Por Mariano Camún

Mientras el líder de la Sociedad Rural, Daniel Pelegrina, elaboraba su discurso de camaradería a las autoridades presentes, entre ellas el presidente de la nación Mauricio Macri, se desplegaron a sus costados dos carteles de protesta, supuestamente accionados a control remoto, que dejaron (como siempre) al pobre Mauricio desconcertado. Dos «hombres de negro» terminaron arrancándolos para que la sociedad no sepa de qué se trataba, pero una vez más Greenpeace estuvo un paso adelantado a la jugada.

«Ganaderos, basta de desmonte» y «Destruir bosques es un crimen» se leía en letras negras sobre fondo amarillo y con el logo de la ONG ambientalista en los carteles, que flamearon durante varios segundos a los costados de las palabras de bienvenida realizadas en el palco oficial por Pelegrina.

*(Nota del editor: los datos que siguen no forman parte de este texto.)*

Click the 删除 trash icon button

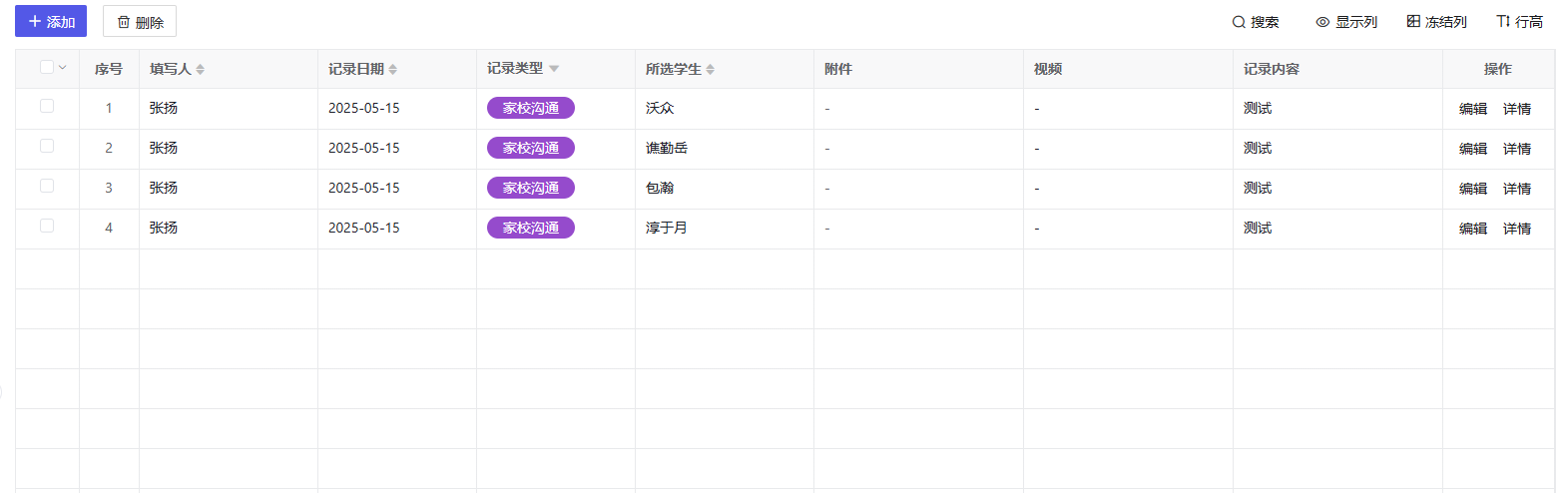140,21
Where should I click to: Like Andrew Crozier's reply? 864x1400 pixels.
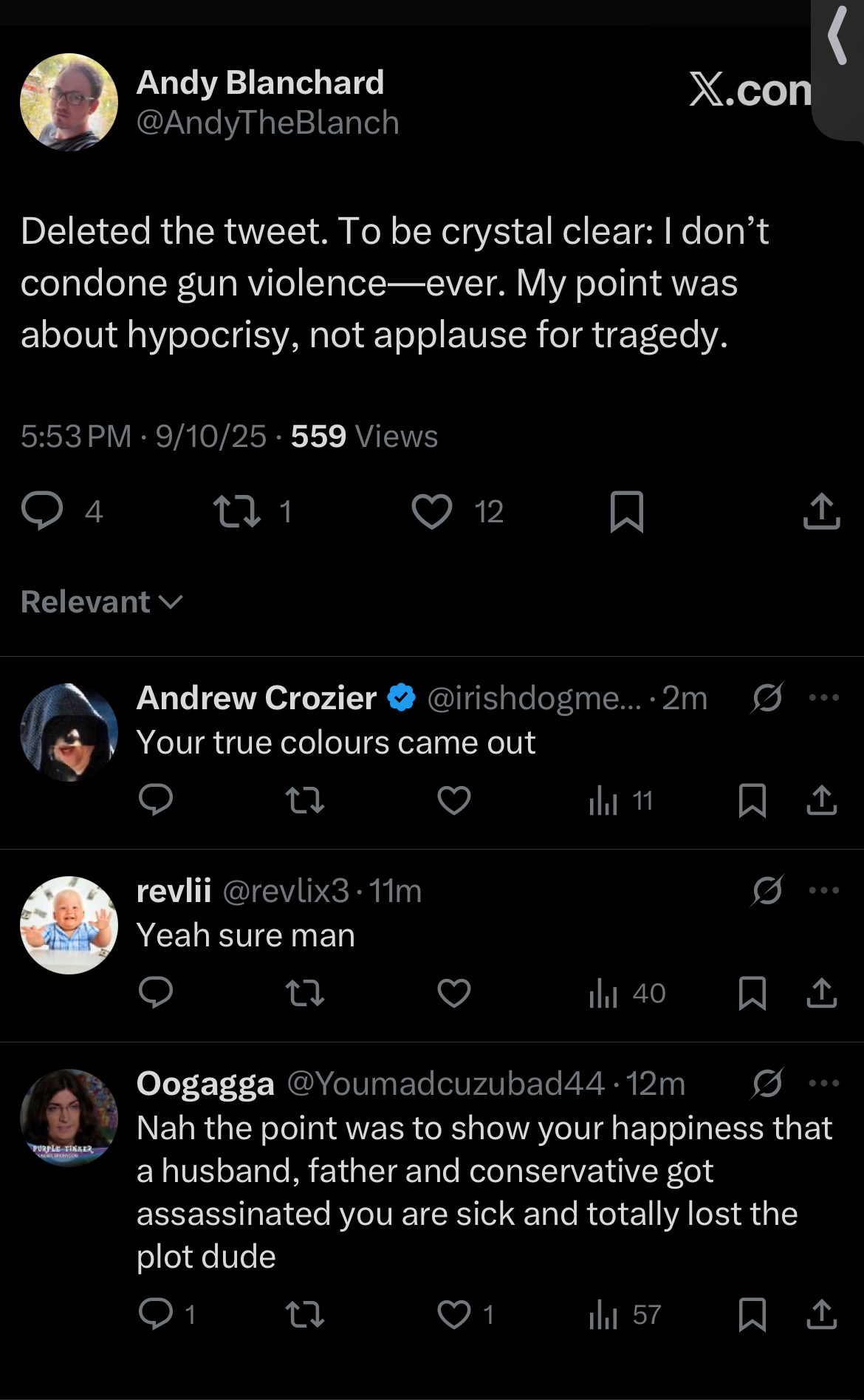point(454,800)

Con esas frases directas y de lectura inmediata, Greenpeace decidió marcar la cancha en la apertura de la Exposición de la Sociedad Rural, dando a entender que la expansión sin control de la ganadería en Salta, Santiago del Estero, Chaco y Formosa está destruyendo los bosques naturales y poniendo en riesgo la supervivencia de una especie animal que ya se encuentra en peligro de extinción, el yaguareté del Gran Chaco. Por lo que sencillamente piden el cese del desmonte y denuncian lo riesgoso que sería para los bosques nativos ampliar las zonas ganaderas.

Luego de mostrar la tremenda realidad a través de la intervención de Greenpeace en La Rural, la ministra de Seguridad Patricia Bullrich denunció a la ONG por «intimidación pública».

Hernán Giardini, coordinador de la Campaña de Bosques de Greenpeace, declaró que no se cometió ningún delito penal. Además, dijo que «es preocupante que una ministra quiera cercenar el derecho constitucional a la protesta que tenemos todos los ciudadanos».

En tanto, la organización de la protesta justificó que fue algo planificado: «Buscamos que ningún activista corra peligro y minimizar riesgos de los presentes. Fue una actividad pacífica que buscó ser creativa, generar impacto».

«BUSCAMOS QUE NINGÚN ACTIVISTA CORRA PELIGRO Y MINIMIZAR RIESGOS DE LOS PRESENTES. FUE UNA ACTIVIDAD PACÍFICA QUE BUSCÓ SER CREATIVA, GENERAR IMPACTO»

Greenpeace explicó su protesta en las redes sociales donde aclaró que intervino el acto en el predio de Palermo «para denunciar que la ganadería intensiva está destruyendo los bosques». La ONG sostiene que el 80% de la deforestación en Argentina se concentra en Santiago del Estero, Salta, Chaco y Formosa, donde se perdieron 113.000 hectáreas el año pasado, y responsabiliza por el daño a la «expansión descontrolada de la industria ganadera».

En los últimos tiempos, el gobierno de Mauricio Macri anunció con bombos y platillos que se iba a duplicar o triplicar la producción ganadera en esas provincias. Por lo que entre 2017 y 2018 la exportación de la carne vacuna creció un 67%.

En este sentido, Giardini reclamó: «Entonces, ¿dónde van a poner esas vacas, si ya no hay más lugar? O van a mantener los bosques o van a destruirlos para poner su ganado, que se pongan de acuerdo. Las provincias tienen que acomodar la realidad a su ecosistema y no al revés. Es algo elemental».

También alerta que la masiva destrucción de bosques acelera el peligro de extinción de los yaguaretés del Gran Chaco. «Hoy en día, en el país habrá unos 250 ejemplares, pero la mayoría están en la montaña. En las zonas planas, todos se encuentran dentro de la región del Gran Chaco y apenas quedan veinte. Si esto sigue así, se va a seguir promoviendo la posibilidad de que se extingan», afirmó el coordinador de la Campaña.